TASK GOAL: Print the data verbatim, from the line with "I want to click on batch-size-card: Batch" up to and including the line with "taskbar-item-popup: 406 ПОСЛЕ РЕСТАЙ... is". Output only those lines.

INFORMATION PROVIDED:

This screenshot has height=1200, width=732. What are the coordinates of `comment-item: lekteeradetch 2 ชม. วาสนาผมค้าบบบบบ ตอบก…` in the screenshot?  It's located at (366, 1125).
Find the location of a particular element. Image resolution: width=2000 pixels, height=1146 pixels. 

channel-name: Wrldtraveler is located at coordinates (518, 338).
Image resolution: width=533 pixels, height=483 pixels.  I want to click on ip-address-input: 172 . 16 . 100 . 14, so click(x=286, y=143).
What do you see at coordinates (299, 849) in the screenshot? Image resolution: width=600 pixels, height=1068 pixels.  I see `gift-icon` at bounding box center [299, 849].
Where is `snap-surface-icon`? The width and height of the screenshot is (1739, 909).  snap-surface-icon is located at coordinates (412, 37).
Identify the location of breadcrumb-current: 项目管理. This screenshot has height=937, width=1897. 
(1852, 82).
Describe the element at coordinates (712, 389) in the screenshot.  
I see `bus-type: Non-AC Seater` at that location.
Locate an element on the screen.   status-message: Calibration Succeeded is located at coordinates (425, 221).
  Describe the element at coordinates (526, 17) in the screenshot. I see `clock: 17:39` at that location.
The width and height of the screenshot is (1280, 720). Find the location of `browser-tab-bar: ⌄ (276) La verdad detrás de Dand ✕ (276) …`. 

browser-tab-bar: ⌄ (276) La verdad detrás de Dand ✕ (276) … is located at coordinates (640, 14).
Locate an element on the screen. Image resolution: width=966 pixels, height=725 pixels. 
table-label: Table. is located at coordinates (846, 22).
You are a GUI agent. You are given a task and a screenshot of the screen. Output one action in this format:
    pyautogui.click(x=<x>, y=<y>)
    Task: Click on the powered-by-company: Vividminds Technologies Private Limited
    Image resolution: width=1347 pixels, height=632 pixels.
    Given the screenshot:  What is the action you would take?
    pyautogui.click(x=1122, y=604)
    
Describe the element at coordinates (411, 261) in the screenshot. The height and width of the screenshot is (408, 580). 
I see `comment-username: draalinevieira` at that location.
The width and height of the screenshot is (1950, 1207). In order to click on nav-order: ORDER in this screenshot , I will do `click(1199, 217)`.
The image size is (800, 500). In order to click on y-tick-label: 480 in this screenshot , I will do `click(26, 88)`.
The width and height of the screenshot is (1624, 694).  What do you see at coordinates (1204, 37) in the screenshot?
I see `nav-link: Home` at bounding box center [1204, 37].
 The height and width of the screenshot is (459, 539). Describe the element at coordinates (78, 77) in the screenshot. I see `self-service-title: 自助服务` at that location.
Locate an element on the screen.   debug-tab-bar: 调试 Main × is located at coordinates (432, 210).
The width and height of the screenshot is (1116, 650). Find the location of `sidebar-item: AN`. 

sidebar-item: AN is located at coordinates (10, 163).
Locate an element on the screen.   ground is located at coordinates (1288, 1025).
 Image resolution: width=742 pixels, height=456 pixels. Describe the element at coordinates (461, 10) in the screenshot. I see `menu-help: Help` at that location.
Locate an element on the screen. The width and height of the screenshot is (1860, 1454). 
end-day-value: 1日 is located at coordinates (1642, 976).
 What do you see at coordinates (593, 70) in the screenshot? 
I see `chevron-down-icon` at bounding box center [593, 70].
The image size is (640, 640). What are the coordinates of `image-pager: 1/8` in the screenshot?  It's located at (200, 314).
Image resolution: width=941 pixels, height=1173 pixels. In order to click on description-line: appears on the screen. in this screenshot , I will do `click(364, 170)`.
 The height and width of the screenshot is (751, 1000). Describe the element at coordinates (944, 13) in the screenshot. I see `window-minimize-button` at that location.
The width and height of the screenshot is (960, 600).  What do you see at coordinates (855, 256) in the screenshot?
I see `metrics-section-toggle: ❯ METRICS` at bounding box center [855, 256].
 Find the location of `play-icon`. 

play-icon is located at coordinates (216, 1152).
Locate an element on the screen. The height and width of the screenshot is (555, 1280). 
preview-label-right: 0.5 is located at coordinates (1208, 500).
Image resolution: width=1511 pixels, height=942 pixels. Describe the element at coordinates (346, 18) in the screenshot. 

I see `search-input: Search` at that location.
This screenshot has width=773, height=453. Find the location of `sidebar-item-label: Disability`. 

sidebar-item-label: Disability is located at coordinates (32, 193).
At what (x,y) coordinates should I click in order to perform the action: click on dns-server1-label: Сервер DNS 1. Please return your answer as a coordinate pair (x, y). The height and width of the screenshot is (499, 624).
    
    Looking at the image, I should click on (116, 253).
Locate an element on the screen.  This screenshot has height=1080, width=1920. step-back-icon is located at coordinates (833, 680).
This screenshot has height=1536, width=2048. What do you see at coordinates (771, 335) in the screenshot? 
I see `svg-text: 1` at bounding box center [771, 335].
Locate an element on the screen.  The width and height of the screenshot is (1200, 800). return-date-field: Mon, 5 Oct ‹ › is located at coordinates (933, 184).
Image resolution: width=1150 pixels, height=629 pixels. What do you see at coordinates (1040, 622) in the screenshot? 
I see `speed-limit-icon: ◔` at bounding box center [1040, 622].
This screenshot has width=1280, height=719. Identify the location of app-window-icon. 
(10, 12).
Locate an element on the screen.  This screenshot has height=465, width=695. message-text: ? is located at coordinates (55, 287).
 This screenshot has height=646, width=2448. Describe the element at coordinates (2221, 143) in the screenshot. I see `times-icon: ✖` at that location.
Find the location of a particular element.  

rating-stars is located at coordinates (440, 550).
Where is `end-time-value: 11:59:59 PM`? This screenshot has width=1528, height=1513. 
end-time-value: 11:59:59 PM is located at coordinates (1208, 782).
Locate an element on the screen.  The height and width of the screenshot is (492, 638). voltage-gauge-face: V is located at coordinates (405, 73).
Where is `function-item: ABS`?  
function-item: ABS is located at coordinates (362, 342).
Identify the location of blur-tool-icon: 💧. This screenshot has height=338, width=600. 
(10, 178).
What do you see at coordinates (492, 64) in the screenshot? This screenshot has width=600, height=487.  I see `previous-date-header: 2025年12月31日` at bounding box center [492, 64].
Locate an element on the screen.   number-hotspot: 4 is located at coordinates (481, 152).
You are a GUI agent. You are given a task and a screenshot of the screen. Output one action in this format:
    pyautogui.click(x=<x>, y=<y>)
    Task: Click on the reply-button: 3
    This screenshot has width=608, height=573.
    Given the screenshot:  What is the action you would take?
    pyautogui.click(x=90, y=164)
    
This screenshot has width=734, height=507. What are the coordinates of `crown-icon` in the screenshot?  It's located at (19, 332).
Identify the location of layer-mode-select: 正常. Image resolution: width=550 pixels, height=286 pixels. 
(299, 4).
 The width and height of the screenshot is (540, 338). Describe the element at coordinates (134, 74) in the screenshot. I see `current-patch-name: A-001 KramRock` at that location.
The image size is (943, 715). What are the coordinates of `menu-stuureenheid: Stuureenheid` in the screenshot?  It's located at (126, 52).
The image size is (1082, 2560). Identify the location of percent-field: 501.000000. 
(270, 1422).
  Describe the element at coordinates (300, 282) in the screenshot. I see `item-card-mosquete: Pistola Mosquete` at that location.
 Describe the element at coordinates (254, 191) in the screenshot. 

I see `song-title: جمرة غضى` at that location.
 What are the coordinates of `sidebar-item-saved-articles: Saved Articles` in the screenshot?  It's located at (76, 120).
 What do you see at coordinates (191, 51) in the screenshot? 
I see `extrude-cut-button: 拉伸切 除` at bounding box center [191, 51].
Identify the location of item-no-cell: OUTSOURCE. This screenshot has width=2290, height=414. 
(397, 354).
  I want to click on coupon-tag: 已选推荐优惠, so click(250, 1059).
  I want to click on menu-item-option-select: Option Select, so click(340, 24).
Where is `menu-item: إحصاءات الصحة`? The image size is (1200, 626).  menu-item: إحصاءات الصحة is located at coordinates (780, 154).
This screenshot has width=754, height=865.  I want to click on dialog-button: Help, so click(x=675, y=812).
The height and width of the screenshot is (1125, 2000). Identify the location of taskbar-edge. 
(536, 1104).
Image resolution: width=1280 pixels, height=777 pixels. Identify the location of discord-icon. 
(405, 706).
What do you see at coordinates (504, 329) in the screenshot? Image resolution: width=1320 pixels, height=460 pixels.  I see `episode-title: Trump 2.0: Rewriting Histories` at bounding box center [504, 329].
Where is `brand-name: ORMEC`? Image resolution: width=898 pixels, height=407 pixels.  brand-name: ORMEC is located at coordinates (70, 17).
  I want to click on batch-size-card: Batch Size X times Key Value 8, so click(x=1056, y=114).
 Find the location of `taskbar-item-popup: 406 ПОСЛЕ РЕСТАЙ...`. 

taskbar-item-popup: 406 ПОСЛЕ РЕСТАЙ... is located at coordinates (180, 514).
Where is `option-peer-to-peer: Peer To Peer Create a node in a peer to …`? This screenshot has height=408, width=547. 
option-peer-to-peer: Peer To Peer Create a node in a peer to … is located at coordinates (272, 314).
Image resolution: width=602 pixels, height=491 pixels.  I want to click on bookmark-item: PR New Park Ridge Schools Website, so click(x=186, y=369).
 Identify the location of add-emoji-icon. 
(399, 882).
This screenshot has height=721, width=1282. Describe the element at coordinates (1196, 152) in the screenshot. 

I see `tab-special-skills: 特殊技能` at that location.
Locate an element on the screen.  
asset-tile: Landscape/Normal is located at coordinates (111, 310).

RESPONSE:
  I want to click on batch-size-card: Batch Size X times Key Value 8, so click(x=1056, y=114).
 Find the location of `taskbar-item-popup: 406 ПОСЛЕ РЕСТАЙ...`. 

taskbar-item-popup: 406 ПОСЛЕ РЕСТАЙ... is located at coordinates (180, 514).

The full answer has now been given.